The data that support the findings of this study are available from the National Statistical Institute website http://www.ine.es. The software codes will be provided upon request.

Notes

  1. See Catalano et al. [6] and Bellés-Orero and Vall Castelló [7], for comprehensive reviews.

  2. A drop in living standards may lead to readjustment of consumption patterns, such as cuts in spending on quality food and healthcare [27].

  3. Unemployment can lead to lower self-esteem, loss of social contacts, feelings of hopelessness, etc.

  4. Volunteering may improve mental health. See Jenkinson et al [48], for a review.

  5. Following the WHO definition of mental health [57], we use the terms mental health and mental/psychological well-being interchangeably throughout the paper.

  6. Individuals with GHQ-12 scores of at least 3 are considered at “risk of psychiatric morbidity”.

  7. We also constructed alternative indicators of psychological distress, namely GHQ-12 ≥ 5 and GHQ-12 ≥ 8, which we used as robustness checks. The interpretation of the results remains unchanged.

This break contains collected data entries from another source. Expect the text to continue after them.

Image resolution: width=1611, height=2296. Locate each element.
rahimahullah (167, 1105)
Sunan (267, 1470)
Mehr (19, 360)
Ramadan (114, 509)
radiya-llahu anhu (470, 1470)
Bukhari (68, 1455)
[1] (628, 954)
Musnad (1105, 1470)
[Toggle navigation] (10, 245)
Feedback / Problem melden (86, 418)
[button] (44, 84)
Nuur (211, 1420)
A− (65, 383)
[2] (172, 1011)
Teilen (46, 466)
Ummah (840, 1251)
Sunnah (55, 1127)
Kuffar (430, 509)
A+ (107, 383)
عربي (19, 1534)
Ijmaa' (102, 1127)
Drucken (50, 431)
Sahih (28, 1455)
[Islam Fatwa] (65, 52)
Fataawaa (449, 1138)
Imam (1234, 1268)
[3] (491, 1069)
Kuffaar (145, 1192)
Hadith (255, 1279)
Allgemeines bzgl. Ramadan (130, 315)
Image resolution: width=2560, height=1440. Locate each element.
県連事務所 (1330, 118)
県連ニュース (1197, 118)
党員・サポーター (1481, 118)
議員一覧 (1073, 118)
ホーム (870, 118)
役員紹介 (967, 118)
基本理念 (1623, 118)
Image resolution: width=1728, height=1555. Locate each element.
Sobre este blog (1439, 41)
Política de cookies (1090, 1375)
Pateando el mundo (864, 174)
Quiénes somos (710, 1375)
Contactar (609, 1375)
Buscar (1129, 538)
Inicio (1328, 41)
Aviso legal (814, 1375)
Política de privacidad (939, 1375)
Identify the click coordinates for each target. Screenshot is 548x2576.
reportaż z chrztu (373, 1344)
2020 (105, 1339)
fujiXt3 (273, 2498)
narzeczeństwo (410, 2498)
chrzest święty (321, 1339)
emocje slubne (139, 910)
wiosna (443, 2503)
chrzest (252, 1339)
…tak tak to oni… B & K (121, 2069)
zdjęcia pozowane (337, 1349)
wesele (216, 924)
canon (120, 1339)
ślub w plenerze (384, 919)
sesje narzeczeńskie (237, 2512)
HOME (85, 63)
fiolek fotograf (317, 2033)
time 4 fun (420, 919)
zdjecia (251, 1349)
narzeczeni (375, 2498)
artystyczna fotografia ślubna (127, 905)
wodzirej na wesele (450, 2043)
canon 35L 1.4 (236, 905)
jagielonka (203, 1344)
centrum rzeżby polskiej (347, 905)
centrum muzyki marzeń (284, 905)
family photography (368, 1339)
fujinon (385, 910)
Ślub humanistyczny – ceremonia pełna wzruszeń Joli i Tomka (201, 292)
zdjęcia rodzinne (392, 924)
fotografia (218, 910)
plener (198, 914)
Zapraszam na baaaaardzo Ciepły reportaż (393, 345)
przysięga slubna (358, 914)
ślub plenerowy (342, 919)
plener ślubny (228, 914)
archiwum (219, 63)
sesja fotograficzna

  8. Social class is used as proxy for socioeconomic status (SES). The two terms are used interchangeably throughout the paper.

  9. Income is an alternative indicator of SES. However, the SNHS measures income as a categorical variable with eight response levels. As in previous work [68], we employ an interval regression model based on information of the head of the household (age, gender, education, occupation and region of residence) to obtain a continuous household income variable. The Oxford equivalence scale [69] is used to adjust the predicted disposable monthly income for differences in household composition.

  10. Detailed data on the distribution of the two mental health indicators by autonomous region of residence are shown in the Appendix Table 7.

  11. The estimations control for the region of residence, although these results are not shown to make tables more readable.

  12. We use the adjusted Wald test to assess differences in the effects pairwise (see Table 8 in the Appendix) and across all periods.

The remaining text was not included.